The photograph is all I have left.
The glass is broken, a bitter reminder of how I had found the photo, of the horror that had greeted me that morning.
Isabelle Cooper had been beautiful, with a sharp tongue and a sharper wit. In the winter of 1858 and the spring of ’59, I’d been courting her. And courting her something fierce. There’d been a few other young men in town chasing after her, but she favored me, of that there was no doubt.

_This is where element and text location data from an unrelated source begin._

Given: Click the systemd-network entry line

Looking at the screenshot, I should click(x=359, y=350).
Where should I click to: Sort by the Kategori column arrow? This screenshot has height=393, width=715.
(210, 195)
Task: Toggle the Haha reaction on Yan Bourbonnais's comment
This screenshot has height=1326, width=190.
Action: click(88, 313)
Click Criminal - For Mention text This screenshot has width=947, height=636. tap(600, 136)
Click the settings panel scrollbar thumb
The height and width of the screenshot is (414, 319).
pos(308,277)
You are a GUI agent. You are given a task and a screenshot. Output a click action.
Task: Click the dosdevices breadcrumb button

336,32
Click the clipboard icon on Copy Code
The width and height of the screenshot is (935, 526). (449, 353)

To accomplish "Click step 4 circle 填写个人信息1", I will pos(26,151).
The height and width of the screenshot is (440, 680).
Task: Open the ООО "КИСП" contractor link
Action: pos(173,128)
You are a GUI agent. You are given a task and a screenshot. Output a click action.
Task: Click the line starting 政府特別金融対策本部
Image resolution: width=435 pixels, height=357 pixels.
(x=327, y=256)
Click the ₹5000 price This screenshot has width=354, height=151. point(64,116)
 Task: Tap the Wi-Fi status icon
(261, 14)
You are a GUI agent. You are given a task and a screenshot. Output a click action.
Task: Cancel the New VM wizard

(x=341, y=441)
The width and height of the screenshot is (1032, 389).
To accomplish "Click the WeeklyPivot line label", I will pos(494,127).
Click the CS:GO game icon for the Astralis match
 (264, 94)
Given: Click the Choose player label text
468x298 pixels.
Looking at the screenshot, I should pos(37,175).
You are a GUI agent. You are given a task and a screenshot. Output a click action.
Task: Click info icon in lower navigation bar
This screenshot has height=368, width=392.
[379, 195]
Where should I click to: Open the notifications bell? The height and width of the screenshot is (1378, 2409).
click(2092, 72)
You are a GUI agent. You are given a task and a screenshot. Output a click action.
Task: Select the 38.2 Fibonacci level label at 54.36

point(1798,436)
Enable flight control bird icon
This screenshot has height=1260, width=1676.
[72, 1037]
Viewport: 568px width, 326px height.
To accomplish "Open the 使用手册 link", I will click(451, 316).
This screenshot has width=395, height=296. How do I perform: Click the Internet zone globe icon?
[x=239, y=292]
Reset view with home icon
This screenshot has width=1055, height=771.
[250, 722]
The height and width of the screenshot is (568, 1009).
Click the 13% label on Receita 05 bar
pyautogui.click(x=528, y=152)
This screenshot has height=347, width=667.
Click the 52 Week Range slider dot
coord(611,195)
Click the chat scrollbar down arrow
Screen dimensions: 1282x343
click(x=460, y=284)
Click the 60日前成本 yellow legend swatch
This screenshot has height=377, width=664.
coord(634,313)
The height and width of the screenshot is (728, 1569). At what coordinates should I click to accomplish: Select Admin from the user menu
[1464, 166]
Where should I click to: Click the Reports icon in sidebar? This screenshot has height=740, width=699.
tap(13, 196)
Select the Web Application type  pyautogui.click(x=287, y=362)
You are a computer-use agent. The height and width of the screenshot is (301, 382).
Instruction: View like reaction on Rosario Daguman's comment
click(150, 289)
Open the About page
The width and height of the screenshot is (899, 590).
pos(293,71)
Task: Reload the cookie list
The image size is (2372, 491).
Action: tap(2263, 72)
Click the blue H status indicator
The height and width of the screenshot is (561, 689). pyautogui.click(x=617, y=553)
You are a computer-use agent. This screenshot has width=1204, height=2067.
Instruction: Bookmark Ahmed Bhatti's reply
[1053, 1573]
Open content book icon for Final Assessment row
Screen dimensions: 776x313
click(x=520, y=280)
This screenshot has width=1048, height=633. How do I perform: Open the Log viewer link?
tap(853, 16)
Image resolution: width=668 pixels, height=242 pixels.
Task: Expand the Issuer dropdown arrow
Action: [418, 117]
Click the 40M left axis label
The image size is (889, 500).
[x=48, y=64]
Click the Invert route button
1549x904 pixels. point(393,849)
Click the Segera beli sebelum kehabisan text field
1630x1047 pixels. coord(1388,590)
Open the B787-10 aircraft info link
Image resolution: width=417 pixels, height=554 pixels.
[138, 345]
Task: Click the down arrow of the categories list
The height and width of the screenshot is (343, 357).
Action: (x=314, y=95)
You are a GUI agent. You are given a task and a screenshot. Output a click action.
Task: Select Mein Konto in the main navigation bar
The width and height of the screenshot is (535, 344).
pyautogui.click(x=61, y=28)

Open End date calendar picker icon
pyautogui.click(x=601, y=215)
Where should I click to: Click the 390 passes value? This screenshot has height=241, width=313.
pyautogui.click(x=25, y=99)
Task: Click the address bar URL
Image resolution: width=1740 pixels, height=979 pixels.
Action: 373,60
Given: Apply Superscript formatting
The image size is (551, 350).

I looked young, only around sixteen years of age, but I had my farm and the Blood lands. Blood Lake, too, was mine, and there were few elders in town who dared to cross me. A few knew who I was and how old.
The knowledge of my age was the only fact to sour me on the idea of marriage to Isabelle. I knew I would outlive her, and on the morning of April 2nd, I went to her home on Washington Street to speak with her.
I would tell her my secret, tell her how old I was. I would tell her I was there when her father was born some fifty years earlier. Of how I had fought beside her grandfather in Stonington, Connecticut against the British in the War of 1812, and how I had stood over the body of his dying father when Loyalists raided in 1781.
I’d known her family since they’d arrived in Cross before the start of the Revolution, though I’d taken pains to hide my identity and age over the years.
But with Isabelle, I would bare my soul. I would lay it out before her and let her make her choice.
I’d faced death and horrors, but the idea of being rejected by Isabelle Cooper as some sort of monster left me shaking, throat dry, and belly in knots.
When I reached Washington Street, clouds rolled across the sky. A great bank of storm heads, thunder shaking the earth and lightning filling the air. And as I beat through the rain towards her home, it vanished.
In the blink of an eye, only the foundations remained, and the storm raced off.
I was left soaking wet and standing in front of what had been her house. A few feet away, glinting in the morning sun, was the photograph.
For years I tried to forget her, and did, for a while.
But how do you forget a woman you loved and wished to marry?